Lets not take all that the Government has done for the country for granted. Efficient transportation, safe streets (“In Singapore, I can walk home alone and not worry.” – girl who shared during NDP 2010), peace and political stability. The world is already negative enough, churning out negative and saddening news continually, lets not add to it. Quit the Singapore sport [Complaining/Whining] and lets cheer for Singapore’s recent success! If even you don’t stand by Singapore, who would?

Yours Sincerely,
Reuel Eugene

This article is presented in the author’s personal views and do not represent views of Singaporeans as a whole. Any part of the article can be used at no charge, but should be credited back to author and tracked back to author.


Support Youth Olympic Games, Support Singapore!

I don’t know about you, but I am really excited over the commencement of Youth Olympic Games (YOG) in a few week’s time. 2010 is an eventual year for Singapore as two integrated resorts Resorts World Sentosa and Marina Bay Sands opened at our shores earlier in the year, we will be celebrating our Nation’s 45th Anniversary, we will once again be holding the inaugural first and still the only Formula 1 Night race from 17 to 26 September 2010, with a very special inclusion; The First Ever Youth Olympics Games to be held on our Island State from 14 to 26 August 2010!

I am proud to say that I am a Singaporean, being able to be part of this vibrant nation. Many recent articles and statistics show Singapore as a top destination to reside in or head to for a short holiday. Our projected GDP growth is a whooping 13% to 15% increase, ahead of the powerhouse; China. Surveys have shown that Singaporeans are highly sought after overseas, and the lists goes on. Not bad for an island nation huh.
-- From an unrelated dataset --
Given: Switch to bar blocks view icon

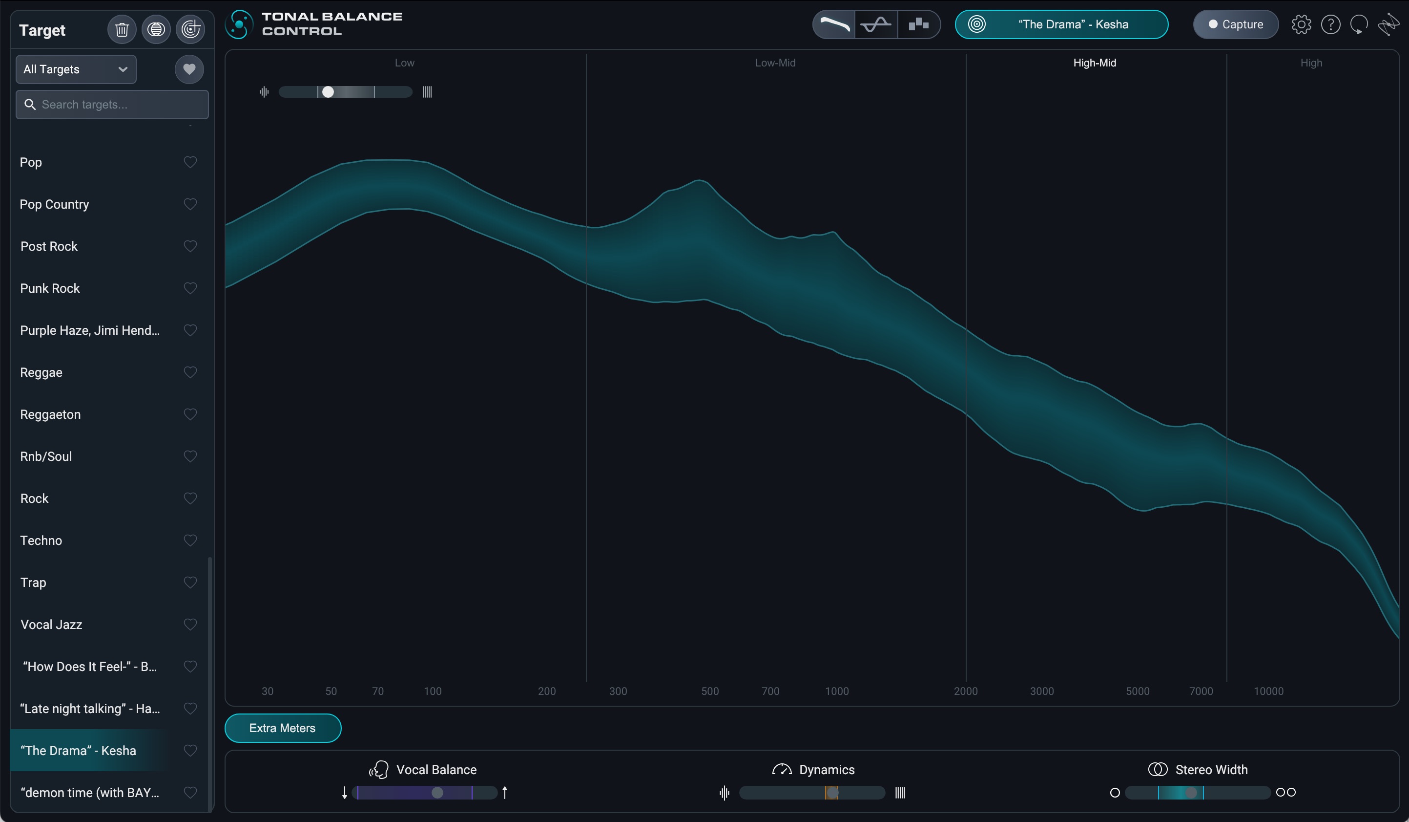Looking at the screenshot, I should (919, 25).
But this year, we have the awesome privilege to host the Youth Olympic Games, which I feel is one of Singapore’s greatest milestone and achievement yet. 
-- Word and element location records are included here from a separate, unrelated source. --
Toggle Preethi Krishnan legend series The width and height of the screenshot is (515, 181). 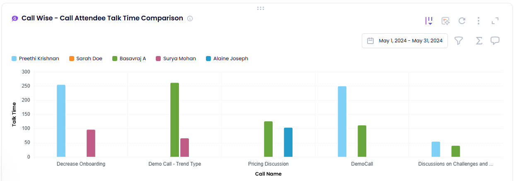[39, 59]
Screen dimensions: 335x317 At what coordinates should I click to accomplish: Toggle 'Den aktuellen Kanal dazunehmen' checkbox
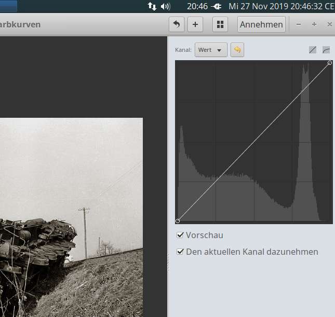(x=180, y=252)
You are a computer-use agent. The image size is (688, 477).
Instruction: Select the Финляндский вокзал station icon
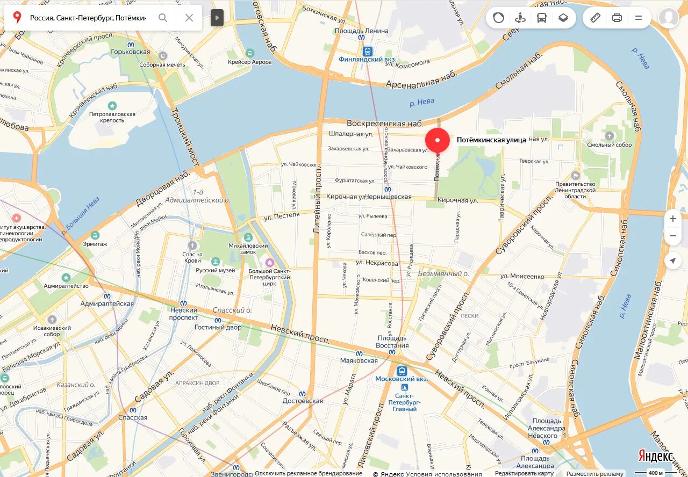click(x=368, y=52)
I felt very patriotic when watching the torch bearing ceremony from the origins of the event; Olympia itself. For decades, we could only watch the Olympic Games from afar as well as only being able to send a few athletes for selected sports. Who could have thought that 2010 could be our year to be part of the Olympic movement? 
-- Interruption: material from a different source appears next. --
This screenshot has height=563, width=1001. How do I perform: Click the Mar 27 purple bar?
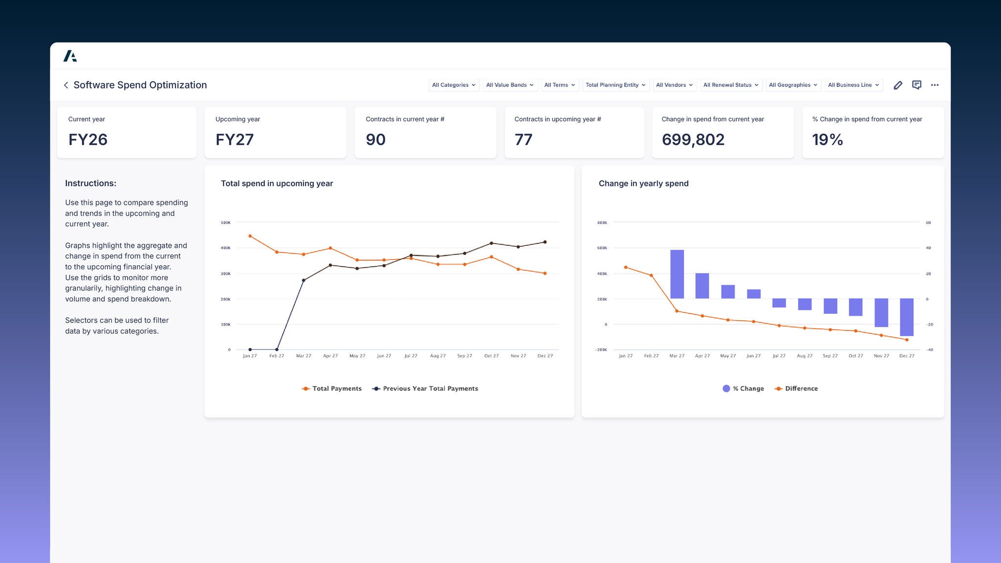pos(677,274)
Still, I must express disappointments in our fellow countrymen’s response to YOG. I was talking to my brother the other time and the conversation goes something like this.. 

Me: “Hey, you got support the YOG anot?” (pardon me, I like to use Singlish actually haha) 

Bro: “No.” 

Me: “Why? Our country is hosting the Youth Olympic Games lei, don’t you feel proud?” 

Bro: “Precisely, because of YOG, my sem (school semester) is shortened and project deadlines are reduced.” 

I am disappointed but I can’t blame him can I? Adding to the list, my mother, some friends and classmates also do not support the YOG. From what I can see, many voice their support for the YOG, but many Singaporeans also do not support the YOG. This scene paints a totally different picture compared to the one in 2008 when Singaporeans were celebrating at the stadium upon receiving the news that Singapore is awarded the country to host the first YOG. Where is our patriotism? Where is our cavalry? The Government identified that problem and has been trying to promote and motivate Singaporeans to support the event, but to what level of success? You can’t really make someone patriotic, can you? 

But should the Government be the ones responsible to promote the event to Singaporeans? Many of us watch the World Cup matches in awe as we observe the passion of the Spaniards, Deutschland, Argentinians etc as they support their country during the FIFA World Cup 2010. Though our team is far from qualifying to play in the World Cup unfortunately, I should say that the YOG is Singapore’s World Cup! What an awesome privilege to be able to host this iconic and historical event that has occurred for centuries. 

Still, I have to agree with my brother’s statement. Perhaps there could have been an increased nationwide effort to reduce the curriculum for students or workload for adults prior to or during the YOG period. Even so, it is too late to make any mitigation to the situation. 

With that said, it is up to us Singaporeans to support and cheer for our own nation’s success. No one else would, not the French, not the Americans, not the Malaysians. Now the ball is in our court, what are we going to do with it?